Chapter 15 Reflections jpg

Go West 

by DiVoran Lites

Chapter Fifteen

Aldon

When supper was over and the clean up finished, Aldon decided to hike up to the beaver pond for a bath. He grabbed a bar of Molly’s homemade soap, and an old towel from his saddlebag and joined Joe and Dieter on the trail. At the pond, the men raced to see who could get into the water first. Joe had to stop and help Dieter get his boots off, so Aldon made the big splash. He started swimming as fast as he could in the icy water, all the time wishing for the hot and cold spring so it would be more comfortable. He was half way across by the time Joe jumped in, and Dieter came next. The three of them wrestled over the soap like dogs over a bone, and when Aldon finally got hold of it, he washed quickly and then threw the soap to Joe. He got out and while the two of them continued to struggle, he dried off and put on fresh jeans and a flannel shirt. For a while, he sat on the large, flat boulder that was like a ramp extending into the water. The top part of the rock was still warm from the sun shining on it all day. It felt so good that he wanted to lie down and sleep right then. He took a deep breath of clean, pine-scented air, held it and breathed out the weariness of the trail with a sigh of satisfaction. They had arrived safely with all the men, the woman, the horses, dogs, and cattle. His cousins quieted as they came out of the water as if they two had started to relax after the long day on the trail.

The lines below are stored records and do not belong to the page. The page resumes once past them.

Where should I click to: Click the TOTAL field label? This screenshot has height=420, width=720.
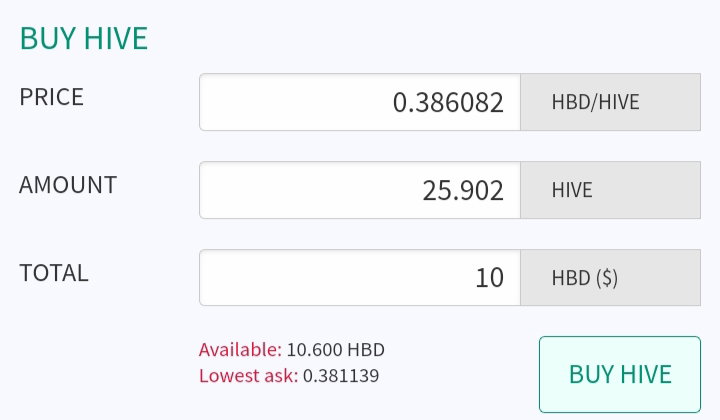click(x=54, y=273)
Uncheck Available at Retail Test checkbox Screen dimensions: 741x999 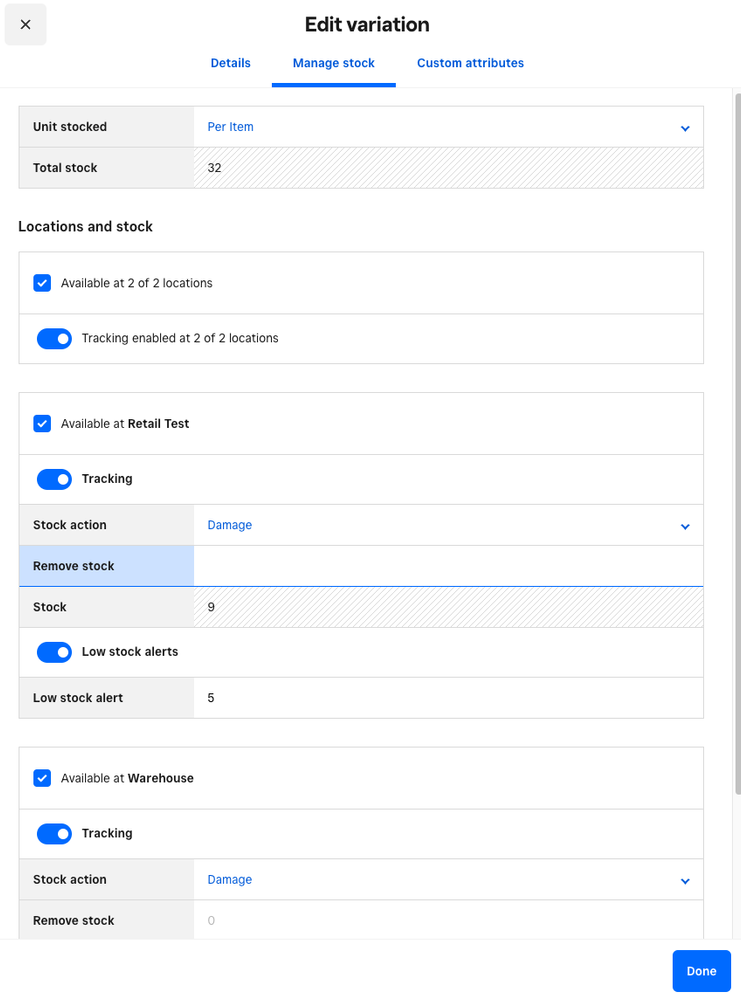pyautogui.click(x=42, y=424)
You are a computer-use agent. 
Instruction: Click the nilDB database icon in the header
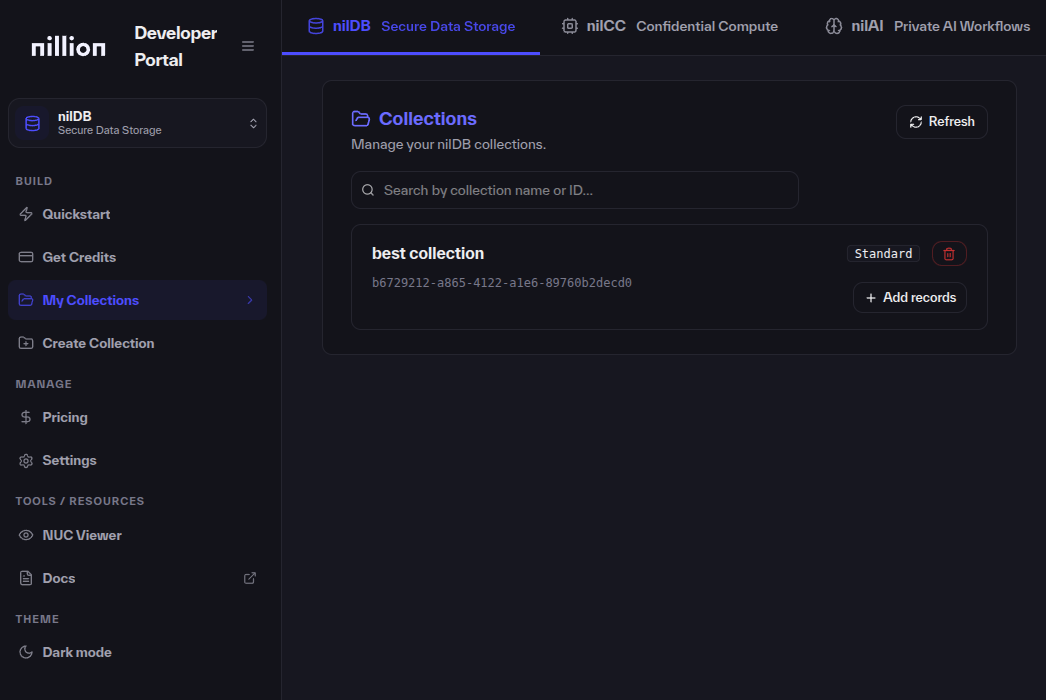coord(315,25)
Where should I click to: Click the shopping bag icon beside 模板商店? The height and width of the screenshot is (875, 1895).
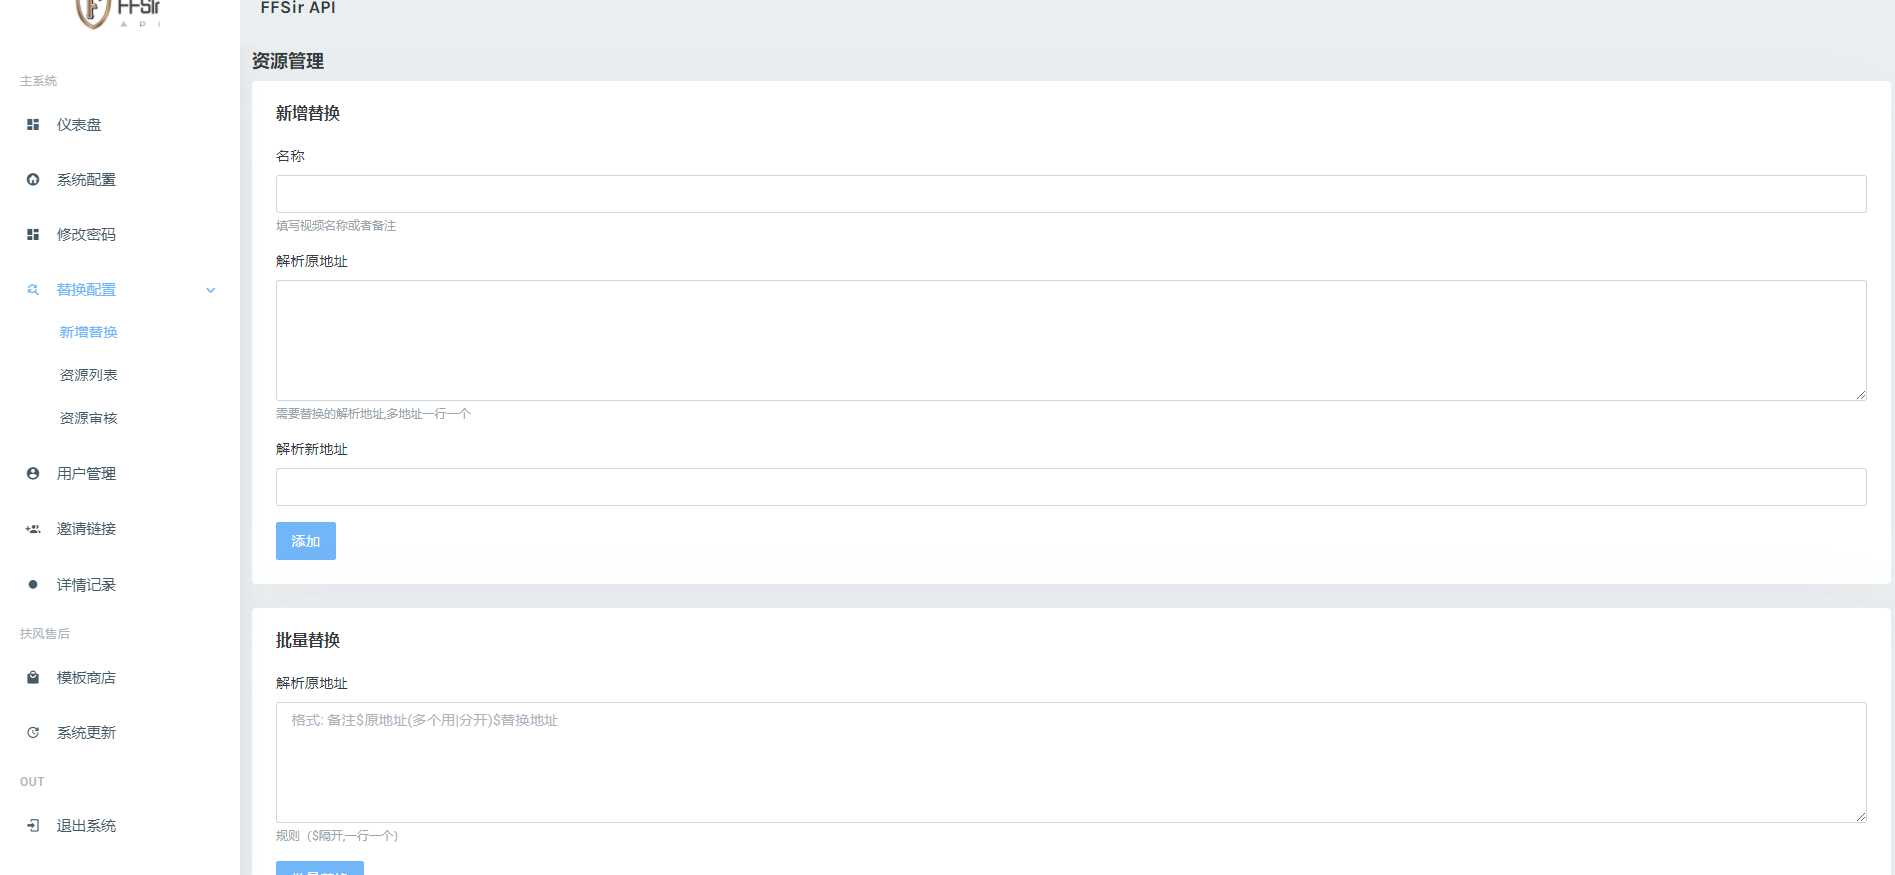33,678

When they arrived back at camp, Aldon found Ellie sitting on the chuck wagon tailgate with her head against a post that supported the canopy. She looked so bedraggled, he felt sorry for her.

“No more travel until tomorrow when we leave the cattle and ride back down to the ranch,” he said.

“Any chance of my getting a bath, too?” Ellie slid off the tailgate and stood looking up at him in the gathering dusk.

“Sure.” Aldon swallowed hard at the thought of Ellie taking a bath anywhere, but this was practically out in public. He’d need to go with her and keep her safe, but who would keep her safe with him? He shook the thoughts away. After all, bringing Ellie along was his idea and that made her his responsiblity.

“You sure it’s okay? I don’t want to be any trouble.” Her eyebrows went up in consternation.

“Come with me.” Aldon felt heat in his face and chastised himself. Blushing was for women and children, but he hadn’t been able to break himself of it yet. He found another towel and they were on their way. Ellie carried a bundle of clothes clutched to her chest.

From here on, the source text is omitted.